- The Pew Charitable Trusts and the American Medical Informatics Association (AMIA) recently submitted a joint letter to congressional appropriators requesting they ensure ONC has adequate funding to implement the EHR reporting program.
In the letter, the organizations stated recent congressional testimony from ONC officials indicated the agency would likely be unable to implement provisions from the 21st Century Cures Act if the President’s most recent budget request is enacted.
“We urge you to ensure that the agency has the resources it needs to implement these provisions, which will provide greater transparency to clinicians and hospitals that they technology they purchase is interoperable and usable,” wrote the organizations.
Specifically, Congress established an EHR reporting program mandating that EHR developers submit data on the functions of their health IT products.
“Through this program, hospitals, clinicians and other users of health information technology would have greater transparency on how these products perform, including their ability to exchange data with other systems—known as interoperability—and usability—which refers to the layout of the systems and how they’re used,” they wrote.
The provision could also help to reduce clinician burden, support care coordination, and improve patient safety. In addition, implementing the EHR reporting program could contribute to the establishment of new requirements relating to EHR certification.
“To meet these new conditions of certifications, EHRs must address a series of criteria, including not restricting communication on their product’s performance, attesting to real world testing, and submitting data related to the EHR reporting program,” wrote the organizations. “As a result, the conditions of certification established in Cures can also not be met until the reporting program is established.”
While Congress had previously authorized $15 million through Cures to help HHS implement the program, recent testimony from ONC Deputy National Coordinator Jon White revealed the agency will likely be unable to enact it.
“The President’s budget proposal reduces the ONC budget by $22 million, or by more than a third of its total funding, even though the agency must both maintain many existing programs and implement new authorizations,” clarified the organizations. “The House-passed appropriations legislation for ONC would enact this cut; meanwhile the bill under consideration in the Senate would maintain current funding levels.”
AMIA and the Pew Charitable Trusts urged Congress to ensure ONC has the funds necessary to support the EHR reporting programs and its inclusion as part of new certification requirements to help improve EHR system design and usability in the future.
“Since EHRs are foundational to many other goals of the Cures Act, the timely development and implementation of these programs is paramount,” stated the organizations. “Given that ONC has indicated that it may not be able to implement the EHR reporting provisions from Cures if the President’s budget cut is enacted, we urge you to ensure that the agency has the resources it needs to establish the program and — when doing so — prioritize policies that enhance patient safety and care coordination.”
In November, AMIA submitted a letter to ONC requesting to federal agency update the 2015 Interoperability Roadmap, enhance health IT testing, and invest in improving health IT standards. These recommendations came in response to a request from ONC for stakeholder feedback to inform the 2018 Reference Edition of the Interoperability Standards Advisory (ISA).
Improving health data standardization and health IT testing – in addition to implementing the EHR reporting program – could assist in elevating EHR technology and health data exchange to the levels necessary to support value-based care.

■ **Record set**
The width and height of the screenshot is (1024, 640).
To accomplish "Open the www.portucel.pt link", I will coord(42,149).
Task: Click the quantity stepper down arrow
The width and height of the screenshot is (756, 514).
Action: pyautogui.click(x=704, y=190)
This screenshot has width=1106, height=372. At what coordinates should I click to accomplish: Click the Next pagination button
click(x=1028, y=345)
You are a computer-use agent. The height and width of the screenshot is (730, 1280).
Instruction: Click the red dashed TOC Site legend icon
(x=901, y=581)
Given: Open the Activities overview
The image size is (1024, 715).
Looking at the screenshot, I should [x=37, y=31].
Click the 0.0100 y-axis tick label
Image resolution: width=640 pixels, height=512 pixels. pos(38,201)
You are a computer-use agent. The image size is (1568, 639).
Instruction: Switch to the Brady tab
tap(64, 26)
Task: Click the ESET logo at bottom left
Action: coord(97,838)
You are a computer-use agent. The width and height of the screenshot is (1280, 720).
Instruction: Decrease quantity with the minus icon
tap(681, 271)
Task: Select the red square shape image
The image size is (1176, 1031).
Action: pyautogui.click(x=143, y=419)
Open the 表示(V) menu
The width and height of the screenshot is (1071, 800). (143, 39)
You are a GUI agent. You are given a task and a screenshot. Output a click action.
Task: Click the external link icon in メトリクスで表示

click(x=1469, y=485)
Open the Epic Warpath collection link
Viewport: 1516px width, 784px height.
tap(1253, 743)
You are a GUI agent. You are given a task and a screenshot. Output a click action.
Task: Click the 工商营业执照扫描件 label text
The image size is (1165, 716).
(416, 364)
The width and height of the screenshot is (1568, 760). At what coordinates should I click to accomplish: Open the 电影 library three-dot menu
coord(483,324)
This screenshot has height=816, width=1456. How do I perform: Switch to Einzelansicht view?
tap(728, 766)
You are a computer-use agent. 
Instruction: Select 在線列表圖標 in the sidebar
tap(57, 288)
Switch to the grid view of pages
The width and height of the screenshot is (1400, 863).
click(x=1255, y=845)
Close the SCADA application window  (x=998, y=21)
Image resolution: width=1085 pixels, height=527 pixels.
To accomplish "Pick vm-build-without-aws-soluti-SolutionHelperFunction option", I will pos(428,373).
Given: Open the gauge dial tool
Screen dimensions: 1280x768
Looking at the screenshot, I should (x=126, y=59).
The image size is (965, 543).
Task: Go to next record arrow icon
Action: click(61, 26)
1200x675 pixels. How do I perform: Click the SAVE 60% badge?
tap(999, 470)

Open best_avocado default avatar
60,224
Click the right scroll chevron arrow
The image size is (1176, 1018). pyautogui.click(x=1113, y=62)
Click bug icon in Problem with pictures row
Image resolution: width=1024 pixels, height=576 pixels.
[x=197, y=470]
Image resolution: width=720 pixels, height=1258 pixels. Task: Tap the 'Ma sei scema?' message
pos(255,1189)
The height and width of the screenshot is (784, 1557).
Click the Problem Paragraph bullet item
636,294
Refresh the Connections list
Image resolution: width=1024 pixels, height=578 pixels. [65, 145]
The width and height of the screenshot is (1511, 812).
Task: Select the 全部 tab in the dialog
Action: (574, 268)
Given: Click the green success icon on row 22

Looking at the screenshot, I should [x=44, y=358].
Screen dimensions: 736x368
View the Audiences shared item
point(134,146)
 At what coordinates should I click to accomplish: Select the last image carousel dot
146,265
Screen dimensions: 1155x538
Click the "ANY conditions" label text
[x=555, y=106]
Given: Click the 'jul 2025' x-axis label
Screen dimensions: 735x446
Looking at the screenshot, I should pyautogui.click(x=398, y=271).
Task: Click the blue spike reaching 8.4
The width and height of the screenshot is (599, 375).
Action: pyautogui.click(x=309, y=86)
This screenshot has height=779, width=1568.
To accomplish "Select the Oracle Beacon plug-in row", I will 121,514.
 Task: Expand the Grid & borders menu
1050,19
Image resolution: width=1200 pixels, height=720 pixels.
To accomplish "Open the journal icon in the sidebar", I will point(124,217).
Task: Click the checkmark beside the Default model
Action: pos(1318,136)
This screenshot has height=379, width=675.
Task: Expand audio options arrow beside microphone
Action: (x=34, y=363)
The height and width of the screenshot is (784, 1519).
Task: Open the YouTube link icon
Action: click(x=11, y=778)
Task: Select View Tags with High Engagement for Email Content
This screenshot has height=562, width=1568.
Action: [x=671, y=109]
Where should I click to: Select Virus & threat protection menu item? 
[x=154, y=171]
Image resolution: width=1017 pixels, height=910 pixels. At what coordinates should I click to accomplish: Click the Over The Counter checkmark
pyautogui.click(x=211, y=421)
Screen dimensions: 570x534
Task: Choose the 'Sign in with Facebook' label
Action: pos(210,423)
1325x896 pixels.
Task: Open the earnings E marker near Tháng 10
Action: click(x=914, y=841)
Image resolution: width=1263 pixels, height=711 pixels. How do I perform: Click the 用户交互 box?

■ **Explore the material**
• a. In the ONC funding article, why can the conditions of certification established in Cures not be met until the EHR reporting program is in place? Answer in one to three sentences.
• b. From the ONC funding article, set down the passage starting at "The provision could" and ending at "to enact it.".
• c. Rewrite the paragraph of the ONC funding article that begins "In November, AMIA submitted a letter" as a shorter version that keeps its main facts.

■ **Your written answers**
• a. To meet the new conditions of certification, EHRs must address a series of criteria, and one of them is submitting data related to the EHR reporting program. Because of that, those conditions cannot be met until the reporting program is established.

• b.
The provision could also help to reduce clinician burden, support care coordination, and improve patient safety. In addition, implementing the EHR reporting program could contribute to the establishment of new requirements relating to EHR certification.
“To meet these new conditions of certifications, EHRs must address a series of criteria, including not restricting communication on their product’s performance, attesting to real world testing, and submitting data related to the EHR reporting program,” wrote the organizations. “As a result, the conditions of certification established in Cures can also not be met until the reporting program is established.”
While Congress had previously authorized $15 million through Cures to help HHS implement the program, recent testimony from ONC Deputy National Coordinator Jon White revealed the agency will likely be unable to enact it.

• c. In November, AMIA asked ONC in a letter to update the 2015 Interoperability Roadmap, enhance health IT testing, and invest in improving health IT standards. The letter responded to ONC's request for stakeholder feedback to inform the 2018 Reference Edition of the Interoperability Standards Advisory (ISA).